C#: Parse a website and save specific content as XML.

In this tutorial I will show you how to iterate through a website using a WebClient,  Save each page’s content into a string, parse it using regular expressions, and save it as XML.

I will be parsing airplane data from airliners.net

Here is a picture of what the website looks like.

Get started with a .NET C# Console application and create a WebClient.

Use the URL and Output the html returned.

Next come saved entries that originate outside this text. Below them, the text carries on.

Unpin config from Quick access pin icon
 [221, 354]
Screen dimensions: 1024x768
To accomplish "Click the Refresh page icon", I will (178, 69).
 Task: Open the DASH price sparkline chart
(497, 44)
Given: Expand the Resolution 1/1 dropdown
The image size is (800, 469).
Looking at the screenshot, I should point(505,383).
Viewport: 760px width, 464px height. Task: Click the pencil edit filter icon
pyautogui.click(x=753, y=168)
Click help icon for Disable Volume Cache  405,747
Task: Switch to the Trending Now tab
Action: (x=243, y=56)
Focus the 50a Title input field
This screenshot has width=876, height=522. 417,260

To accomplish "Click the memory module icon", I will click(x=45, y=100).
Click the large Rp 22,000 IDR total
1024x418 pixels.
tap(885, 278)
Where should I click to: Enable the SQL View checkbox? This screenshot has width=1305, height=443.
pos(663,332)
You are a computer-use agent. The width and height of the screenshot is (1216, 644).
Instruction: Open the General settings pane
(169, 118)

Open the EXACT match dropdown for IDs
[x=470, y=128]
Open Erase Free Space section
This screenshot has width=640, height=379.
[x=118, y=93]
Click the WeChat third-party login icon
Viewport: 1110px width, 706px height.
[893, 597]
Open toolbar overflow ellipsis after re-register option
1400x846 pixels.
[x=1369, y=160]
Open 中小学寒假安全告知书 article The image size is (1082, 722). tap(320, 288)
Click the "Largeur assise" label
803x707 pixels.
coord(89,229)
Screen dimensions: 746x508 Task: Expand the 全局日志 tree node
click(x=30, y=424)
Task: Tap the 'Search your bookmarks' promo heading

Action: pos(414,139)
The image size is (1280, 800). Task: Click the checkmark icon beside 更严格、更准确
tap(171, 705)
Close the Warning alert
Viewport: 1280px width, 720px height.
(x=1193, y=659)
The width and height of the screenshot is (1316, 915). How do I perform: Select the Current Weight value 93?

WebClient wc = new WebClient();
string htmlString = wc.DownloadString("http://www.airliners.net/aircraft-data/stats.main?id=2");
Console.WriteLine(htmlString);

Lets take a look at both  the console output and the source of the page to make sure we got the right html back.

Console and Page Source

Success, we found the Airplane title!  Now lets see if we can parse it, and only it, from the entire string of html.

Try to see if there is a pattern that’s unique to what you need.

WebClient wc = new WebClient();
string htmlString = wc.DownloadString("http://www.airliners.net/aircraft-data/stats.main?id=2");
Match mTitle = Regex.Match(htmlString, @"<center><h1>(.*?)</h1>");
if (mTitle.Success)
{
    string airplaneTitle = mTitle.Groups[1].Value;
    Console.WriteLine(airplaneTitle);
}

Success.

Now lets get Country of Origin and the other categories.

string airplaneCountry = "";
Match mCountry = Regex.Match(htmlString, @"<b>Country of origin</font>(.*?)<p>", RegexOptions.Singleline);
if (mCountry.Success)
{
     airplaneCountry = mCountry.Groups[1].Value;
     Console.WriteLine(airplaneCountry);
}
Console.WriteLine("***************************************************************");
//manicure the pattern string
//Replace everything before the last (greater than) sign with and empty string
airplaneCountry = Regex.Replace(airplaneCountry, "(.*?)>", "").Trim();
Console.WriteLine(airplaneCountry);

Now I am tired of typing, so lets make a method for everything else.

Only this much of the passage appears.